Subscribe to Malware Help RSS Feed RSS Feed - Subscribe to Malware Help. Org on Twitter Follow on Twitter - Malware Help YouTube Channel YouTube Channel - Subscribe to Malware Help by Email Subscribe by Email

Malware Alert: Antivir64 Rogue Antispyware

by Shanmuga| Tweet This | Google +1 | Facebook | Stumble It | Reddit | Digg | del.icio.us

Antivir64, a new rogue antispyware is on the prowl, it seems to be installing from scanner.antivir64.com with an affiliate id 1050 (scanner.antivir64.com/?aff=xxxx). The victims are redirected -probably through .htaccess file hack- from certain pages of legitimate but hacked websites. A quick google search shows first reports of blog sites getting hacked to redirect visitors to entice them to install antivir64 a variant of antispyware2008. I came across this malware accidentally when I happened to visit a page in connectedinternet.co.uk earlier today. My Firefox 3 hung in Windows Vista and I was forced to terminate it in not so graceful manner.

I decided to visit the hacked Website using Internet Explorer 8 beta, as expected IE8 was redirected to the malware site via 87.248.180.90 through an encrypted link. antivir64.com is a domain controlled by four nameservers at estboxes.com. All of them are on the same IP network. antivir64.com has two IP records. 78.47.168.82 and the one mentioned earlier. Both of them hosts the following domains: antispyware-2008-buy.com, antispyware-2008-download.com, antispyware-2008.info, antispyware2008.org, antispyware2008a.com, antispyware2008buy.com, antispyware2008y.com, antivir64.com, antivirus2008pro-download1.com, antivirus2008pro-download2.com among others. (Thanks robtex)

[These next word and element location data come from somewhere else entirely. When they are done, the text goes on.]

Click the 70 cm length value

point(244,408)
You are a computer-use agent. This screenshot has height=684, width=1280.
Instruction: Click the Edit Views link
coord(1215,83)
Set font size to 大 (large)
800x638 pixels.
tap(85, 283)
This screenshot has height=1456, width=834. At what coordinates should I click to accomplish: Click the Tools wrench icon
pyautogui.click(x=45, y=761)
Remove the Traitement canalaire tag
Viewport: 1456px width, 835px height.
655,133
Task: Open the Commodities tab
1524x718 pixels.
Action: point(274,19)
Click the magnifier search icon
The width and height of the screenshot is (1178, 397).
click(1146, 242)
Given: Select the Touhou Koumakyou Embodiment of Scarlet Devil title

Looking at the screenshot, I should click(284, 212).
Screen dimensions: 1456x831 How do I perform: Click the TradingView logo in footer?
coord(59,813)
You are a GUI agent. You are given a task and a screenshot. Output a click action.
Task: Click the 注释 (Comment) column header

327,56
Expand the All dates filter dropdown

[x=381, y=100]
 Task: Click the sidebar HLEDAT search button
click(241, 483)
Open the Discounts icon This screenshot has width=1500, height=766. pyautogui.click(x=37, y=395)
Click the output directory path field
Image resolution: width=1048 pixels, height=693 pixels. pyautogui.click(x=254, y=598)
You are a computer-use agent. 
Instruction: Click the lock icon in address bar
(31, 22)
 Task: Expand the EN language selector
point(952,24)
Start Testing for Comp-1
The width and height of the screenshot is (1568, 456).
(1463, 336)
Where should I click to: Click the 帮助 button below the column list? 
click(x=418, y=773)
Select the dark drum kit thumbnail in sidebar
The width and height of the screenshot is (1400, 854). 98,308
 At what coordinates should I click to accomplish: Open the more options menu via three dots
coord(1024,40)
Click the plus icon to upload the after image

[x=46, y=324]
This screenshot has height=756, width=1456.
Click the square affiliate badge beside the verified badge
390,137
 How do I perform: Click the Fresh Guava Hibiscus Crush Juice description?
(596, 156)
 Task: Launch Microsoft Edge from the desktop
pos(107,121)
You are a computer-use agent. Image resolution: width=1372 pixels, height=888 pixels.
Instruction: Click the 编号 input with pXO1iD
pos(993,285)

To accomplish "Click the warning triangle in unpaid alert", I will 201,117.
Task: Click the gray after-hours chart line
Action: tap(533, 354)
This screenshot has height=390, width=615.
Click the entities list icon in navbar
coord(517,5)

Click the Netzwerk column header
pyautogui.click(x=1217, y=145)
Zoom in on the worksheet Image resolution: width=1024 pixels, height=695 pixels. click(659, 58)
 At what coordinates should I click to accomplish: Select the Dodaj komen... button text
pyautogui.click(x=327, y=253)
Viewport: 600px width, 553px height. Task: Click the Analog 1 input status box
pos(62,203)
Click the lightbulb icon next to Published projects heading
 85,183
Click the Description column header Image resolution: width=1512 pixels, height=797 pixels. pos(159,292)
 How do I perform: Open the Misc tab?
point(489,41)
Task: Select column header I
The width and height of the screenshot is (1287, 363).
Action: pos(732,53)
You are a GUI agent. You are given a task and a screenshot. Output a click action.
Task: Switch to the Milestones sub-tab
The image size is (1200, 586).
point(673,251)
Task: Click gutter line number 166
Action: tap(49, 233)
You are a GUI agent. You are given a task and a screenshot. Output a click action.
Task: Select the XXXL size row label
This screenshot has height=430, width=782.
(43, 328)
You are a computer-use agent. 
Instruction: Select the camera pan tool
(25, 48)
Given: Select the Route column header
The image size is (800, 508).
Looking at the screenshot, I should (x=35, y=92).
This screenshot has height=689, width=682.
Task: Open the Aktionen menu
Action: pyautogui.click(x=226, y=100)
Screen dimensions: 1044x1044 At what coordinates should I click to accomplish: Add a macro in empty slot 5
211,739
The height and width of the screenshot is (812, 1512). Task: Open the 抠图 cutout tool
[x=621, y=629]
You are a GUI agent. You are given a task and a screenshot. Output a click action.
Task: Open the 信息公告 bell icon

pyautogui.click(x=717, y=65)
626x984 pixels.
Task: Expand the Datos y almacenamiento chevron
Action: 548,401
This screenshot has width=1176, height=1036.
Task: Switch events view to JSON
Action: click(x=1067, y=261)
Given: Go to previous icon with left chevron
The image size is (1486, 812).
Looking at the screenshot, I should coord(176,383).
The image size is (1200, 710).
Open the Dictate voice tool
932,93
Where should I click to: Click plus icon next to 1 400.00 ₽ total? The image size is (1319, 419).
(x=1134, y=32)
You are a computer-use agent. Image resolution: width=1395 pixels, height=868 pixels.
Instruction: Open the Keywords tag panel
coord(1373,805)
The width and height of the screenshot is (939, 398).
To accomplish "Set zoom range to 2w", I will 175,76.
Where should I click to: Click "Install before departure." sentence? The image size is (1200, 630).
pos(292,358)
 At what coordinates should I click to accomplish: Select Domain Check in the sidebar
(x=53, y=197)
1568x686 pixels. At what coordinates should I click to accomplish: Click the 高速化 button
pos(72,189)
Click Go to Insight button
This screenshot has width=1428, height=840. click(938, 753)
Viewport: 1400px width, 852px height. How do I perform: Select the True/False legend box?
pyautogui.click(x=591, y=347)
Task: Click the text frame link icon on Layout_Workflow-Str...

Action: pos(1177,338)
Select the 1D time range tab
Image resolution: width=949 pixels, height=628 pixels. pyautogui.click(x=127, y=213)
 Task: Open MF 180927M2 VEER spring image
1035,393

antivir64001 Malware Alert: Antivir64 Rogue Antispyware

On redirection, the following dialog box popped up antivir64002 Malware Alert: Antivir64 Rogue Antispyware

On clicking either of the buttons, the antivir64 fradulent virus scanning animation starts and goads the user by displaying scary messages about the health of the system.

antivir64016 Malware Alert: Antivir64 Rogue Antispyware

Once the user is convinced to click on the “Protect now” button the full rogue antispyware software is downloaded in the form of setup_1096_MTA1MHwzNXww_.exe with a size of about 770.80KB (Virustotal). One still needs to get past the blocked download bar of Internet Explorer to start the download. This warning clearly shows that this site wants to download a plugin setup.cab from Nooly Systems.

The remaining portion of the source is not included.